Dienstag, 08.12.2015

Die Schweizer Wirtschaftsdynamik dürfte im Winterhalbjahr 2015/16 weiterhin bescheiden ausfallen. Zwar gaben die Oktober Exporte Grund zur Hoffnung. Viele Unternehmen haben den Frankenschock aber noch nicht überwunden.

Der Frankenkurs bleibt 2016 ein Wachstumshindernis für die Schweizer Wirtschaft. Der hohe Margendruck zwingt viele Unternehmen zu Sparmassnahmen, was sich 2016 in einer sehr verhaltenen Investitionstätigkeit widerspiegeln wird.
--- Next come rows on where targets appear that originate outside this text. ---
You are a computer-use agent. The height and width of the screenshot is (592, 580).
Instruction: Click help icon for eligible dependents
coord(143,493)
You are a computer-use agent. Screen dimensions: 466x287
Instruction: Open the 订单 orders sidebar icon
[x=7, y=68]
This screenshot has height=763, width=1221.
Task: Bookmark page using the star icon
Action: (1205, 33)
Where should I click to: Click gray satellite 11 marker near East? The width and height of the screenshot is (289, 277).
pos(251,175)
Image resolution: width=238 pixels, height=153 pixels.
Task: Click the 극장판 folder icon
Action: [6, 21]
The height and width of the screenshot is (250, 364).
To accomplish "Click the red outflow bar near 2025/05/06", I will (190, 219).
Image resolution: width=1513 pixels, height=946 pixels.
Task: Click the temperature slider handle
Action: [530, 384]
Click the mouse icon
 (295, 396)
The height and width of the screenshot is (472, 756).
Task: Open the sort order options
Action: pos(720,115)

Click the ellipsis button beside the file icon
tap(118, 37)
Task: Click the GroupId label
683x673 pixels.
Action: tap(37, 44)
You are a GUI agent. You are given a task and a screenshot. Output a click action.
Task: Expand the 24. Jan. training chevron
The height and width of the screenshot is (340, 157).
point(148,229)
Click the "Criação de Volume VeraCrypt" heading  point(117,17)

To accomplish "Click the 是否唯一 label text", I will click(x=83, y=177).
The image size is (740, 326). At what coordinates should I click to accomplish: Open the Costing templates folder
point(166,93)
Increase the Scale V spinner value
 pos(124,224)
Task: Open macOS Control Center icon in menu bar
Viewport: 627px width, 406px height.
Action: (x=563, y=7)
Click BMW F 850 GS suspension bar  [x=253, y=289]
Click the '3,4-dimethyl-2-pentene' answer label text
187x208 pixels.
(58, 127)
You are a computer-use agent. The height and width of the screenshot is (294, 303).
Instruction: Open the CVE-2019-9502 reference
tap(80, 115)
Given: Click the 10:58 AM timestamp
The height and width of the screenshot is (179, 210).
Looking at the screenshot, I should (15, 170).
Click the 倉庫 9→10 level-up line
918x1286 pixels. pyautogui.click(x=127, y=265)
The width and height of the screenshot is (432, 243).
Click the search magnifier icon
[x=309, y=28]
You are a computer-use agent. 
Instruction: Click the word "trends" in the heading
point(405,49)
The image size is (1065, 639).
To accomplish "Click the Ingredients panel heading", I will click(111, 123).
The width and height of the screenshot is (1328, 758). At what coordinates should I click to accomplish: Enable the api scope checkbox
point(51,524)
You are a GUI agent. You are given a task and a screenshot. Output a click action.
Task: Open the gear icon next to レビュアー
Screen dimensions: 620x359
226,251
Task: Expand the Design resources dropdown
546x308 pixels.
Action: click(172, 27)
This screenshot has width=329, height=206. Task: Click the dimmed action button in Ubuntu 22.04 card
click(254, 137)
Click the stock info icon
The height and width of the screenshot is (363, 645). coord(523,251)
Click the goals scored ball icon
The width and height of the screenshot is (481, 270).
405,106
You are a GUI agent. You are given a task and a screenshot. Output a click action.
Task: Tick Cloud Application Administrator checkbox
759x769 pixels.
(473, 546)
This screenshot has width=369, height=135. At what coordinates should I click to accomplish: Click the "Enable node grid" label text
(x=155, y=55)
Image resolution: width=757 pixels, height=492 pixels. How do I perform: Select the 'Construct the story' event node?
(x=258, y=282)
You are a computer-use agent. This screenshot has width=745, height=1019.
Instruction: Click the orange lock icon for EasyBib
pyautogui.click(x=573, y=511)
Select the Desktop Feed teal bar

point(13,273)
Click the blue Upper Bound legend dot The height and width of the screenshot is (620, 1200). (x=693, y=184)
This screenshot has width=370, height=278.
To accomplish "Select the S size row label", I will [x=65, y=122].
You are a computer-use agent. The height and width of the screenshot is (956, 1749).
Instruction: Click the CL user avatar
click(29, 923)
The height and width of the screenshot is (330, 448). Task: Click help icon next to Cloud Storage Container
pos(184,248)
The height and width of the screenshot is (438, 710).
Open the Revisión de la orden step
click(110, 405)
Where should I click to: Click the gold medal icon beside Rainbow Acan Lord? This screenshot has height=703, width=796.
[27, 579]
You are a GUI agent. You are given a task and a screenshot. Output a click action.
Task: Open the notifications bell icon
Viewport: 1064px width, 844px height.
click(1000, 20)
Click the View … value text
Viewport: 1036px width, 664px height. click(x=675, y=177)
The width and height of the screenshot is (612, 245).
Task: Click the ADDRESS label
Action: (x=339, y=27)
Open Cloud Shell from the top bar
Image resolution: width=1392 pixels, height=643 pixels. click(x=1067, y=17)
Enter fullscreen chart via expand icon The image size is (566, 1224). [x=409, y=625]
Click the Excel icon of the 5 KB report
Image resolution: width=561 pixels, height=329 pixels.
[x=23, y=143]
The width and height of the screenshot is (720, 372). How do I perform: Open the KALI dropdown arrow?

Vom Aussenhandel ist wegen der anhaltenden Frankenstärke vorerst ebenfalls wenig Rückenwind zu erwarten, wenngleich sich die Absatzchancen der Schweizer Exporteure aufgrund der erwarteten Belebung in den Industriestaaten im Jahresverlauf 2016 nach und nach aufhellen.

Binnenkonsum stützt Wachstum, Bauinvestitionen schwächen es

Ein wichtiger Wachstumspfeiler bleibt die Binnennachfrage, nicht zuletzt da der wechselkursbedingte Kaufkraftgewinn und die niedrigen Rohstoffpreise den privaten Konsum stützen. Die ebenfalls stark binnenwirtschaftlich getriebenen Bauinvestitionen werden jedoch 2016 wie schon 2015 schrumpfen, da der Bausektor nach dem Boom der letzten Jahre derzeit eine temporäre Konsolidierungsphase durchschreitet. Insgesamt prognostiziert BAKBASEL für 2016 ein reales Wachstum des Bruttoinlandprodukts von 1.1% (2015: +0.7%).

Schweizer Wirtschaft soll 2017 wieder kräftiger expandieren

Im Jahr 2017 werden die anziehende globale Konjunktur sowie die Abwertung des Frankens in Richtung 1.15 CHF/Euro eine wieder kräftigere Expansion der Schweizer Wirtschaft ermöglichen (+2.0%). Voraussetzung ist, dass die geldpolitische Wende in den USA nicht zu grösseren globalen Verwerfungen führt und die Umsetzung Masseneinwanderungsinitiative ohne eine Aufkündigung der bilateralen Verträge mit der EU gelingt.

Die Schweizer Wirtschaft ist im 3. Quartal 2015 stagniert

Zwischen Juli und September 2015 hat sich die verhaltene Entwicklung der Schweizer Wirtschaft fortgesetzt. Zwar expandierten der private und öffentliche Konsum robust, doch von den Bruttoanlageinvestitionen gingen negative Impulse aus. Der Güteraussenhandel sorgte etwas überraschend für einen positiven Wachstumsbeitrag, dieser ist jedoch durch Preis- und Margenabschläge erkauft und zudem stark durch die rückläufigen Güterimporte geprägt. Insgesamt stagnierte das reale Bruttoinlandsprodukt im dritten Quartal.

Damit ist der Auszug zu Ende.